A equipe de filmagem e a tripulação estudaram cuidadosamente a rota. O diretor conferiu o equipamento: câmeras, baterias e gravadores bem acomodados na cabine do avião cujas portas foram removidas para as tomadas aéreas. Aguardam-nos o céu azulíssimo e o verde infinito da Amazônia em mais um dia de trabalho. Hoje filmaremos parte da rodovia e as pontes que estão sendo construídas por uma empresa brasileira no país vizinho, junto à nossa fronteira. Estamos instalados há três dias na zona limítrofe, indo e vindo, dormindo mal, comendo pior e servindo de banquete aos insetos.
Prontos para a decolagem? Opa! Ainda não, diz o engenheiro-chefe da obra, pedindo-nos cinco minutinhos. Com um aceno de mão, convida-me a acompanhá-lo ao escritório do pequeno aeroporto.
- Vou dar uns telefonemas... – sussurra, preocupado.
Primeira ligação. Fala em espanhol, em voz alta:
- Buenos días, capitán!
O engenheiro-chefe conversa com militares do país vizinho; pede autorização para o sobrevoo. Informa o modelo da aeronave, prefixo, cores, percurso, etc. Termina com um muchas gracias.
Em seguida, tira do bolso a agenda telefônica. Segunda ligação:
- Ola, como estas? Soy el ingeniero jefe de la empresa constructora...

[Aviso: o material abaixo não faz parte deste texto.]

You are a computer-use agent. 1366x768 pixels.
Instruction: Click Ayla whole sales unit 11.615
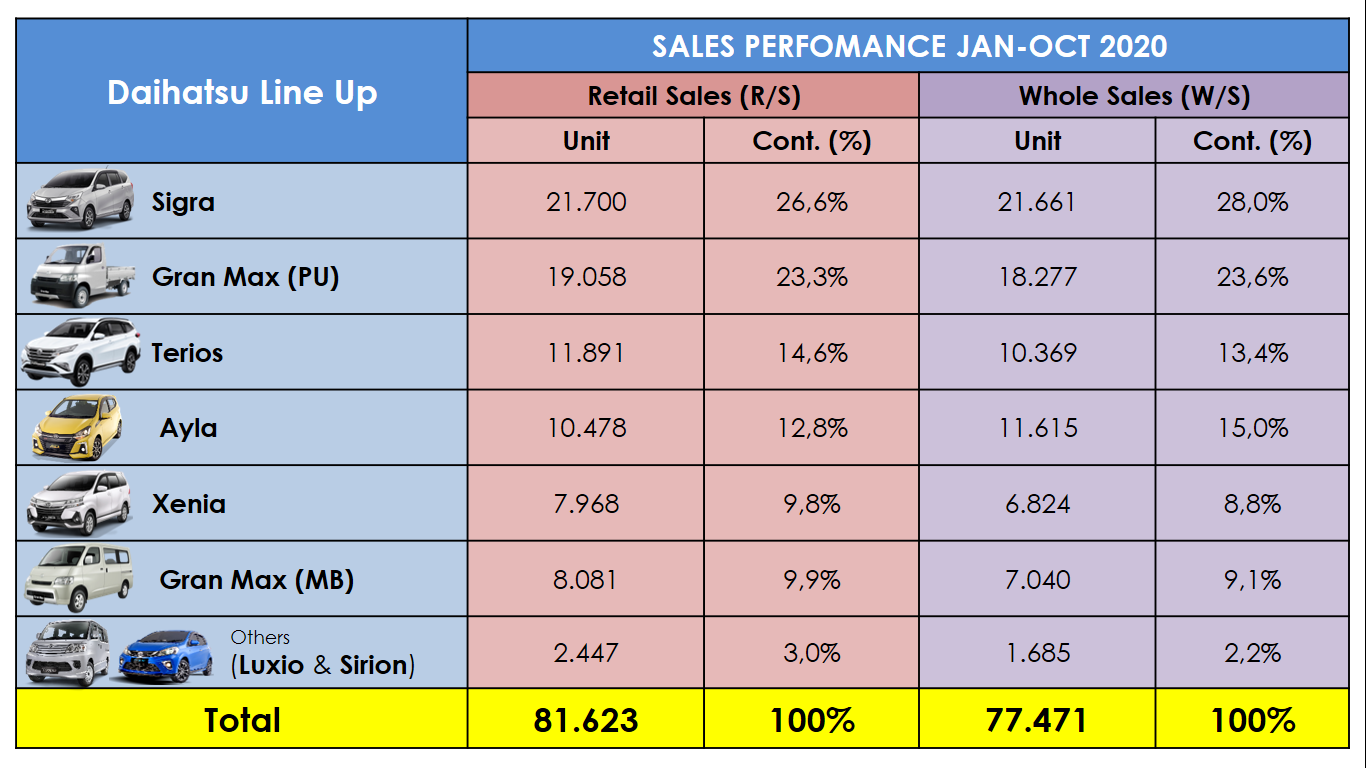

A mesma conversa, as mesmas informações: pediu permissão também ao chefe do tráfico, por segurança. Só então, devidamente autorizados pelos virtuais detentores do território e pela tropa que os combatia, pudemos decolar a salvo de rajadas antiaéreas do exército ou dos guardiões de um refino oculto sob as árvores.
Relembrando o caso, chequei meus passaportes antigos para conferir. A data é 19 de agosto de 1986 no visto de entrada no país sul-americano.
Portanto, há pelo menos 36 anos a fronteira amazônica já era território amplamente dominado pelo tráfico – atividade que certamente começara décadas antes. Cerca de 5 milhões de km² de florestas, rios e montanhas são perfeitos para plantar, transitar, esconder, traficar, fazer os diabos sem que ninguém incomode.
Um ex-deputado, conhecedor da região como poucos, vem alertando para uma das causas mais graves dessa bagunça: exatamente a desocupação das faixas de fronteiras. Ali, a presença forte do Estado e com desenvolvimento – cidades, agroindústrias, empreendimentos – constituiria uma barreira mais eficaz contra a bandidagem centenária. Assim fizeram em suas divisas os países mais atentos ao problema: ocuparam-nas prudentemente com gente e infraestrutura para fiscalizar melhor.
Mas no Brasil, infelizmente, grandes áreas das fronteiras sul-americanas são reservas indígenas - milhares de quilômetros quadrados exclusivos de algumas centenas de indivíduos. É justo? A intelectualidade militante, ainda defensora da balela do “bom selvagem” do alto de sua arrogância e onisciência, precisa dar um passeio por lá e rever conceitos que absolvem previamente de atos reprováveis todo e qualquer indivíduo que use um cocar.
Da mesma forma que ribeirinhos brancos, negros, pardos, caboclos, cafuzos e amarelos, conta-se que vários índios são hoje parceiros de rentáveis negócios ilegais de caça, pesca, madeira, garimpo, armas e drogas. Em nome da sobrevivência e dos ganhos atraentes, fazem lá suas alianças secretas.
Até que ponto existem grupos interessados em manter esse cenário criminoso a todo custo? A tática é confundir. Qualquer assunto ou evento é logo maquiado ou politizado através de narrativas absolutamente ridículas e dissuasivas, replicadas de forma irresponsável pela mídia sedenta de furos.
Isso explicaria a repercussão de viés conspiratório provocada pelos trágicos e cruéis assassinatos do ex-funcionário da FUNAI e do jornalista inglês. Tais como outros viajantes inofensivos ou intrusos indesejáveis, eles pisaram na terra que parece ser de ninguém - mas que são domínios dos caciques de colarinho branco e suas quadrilhas.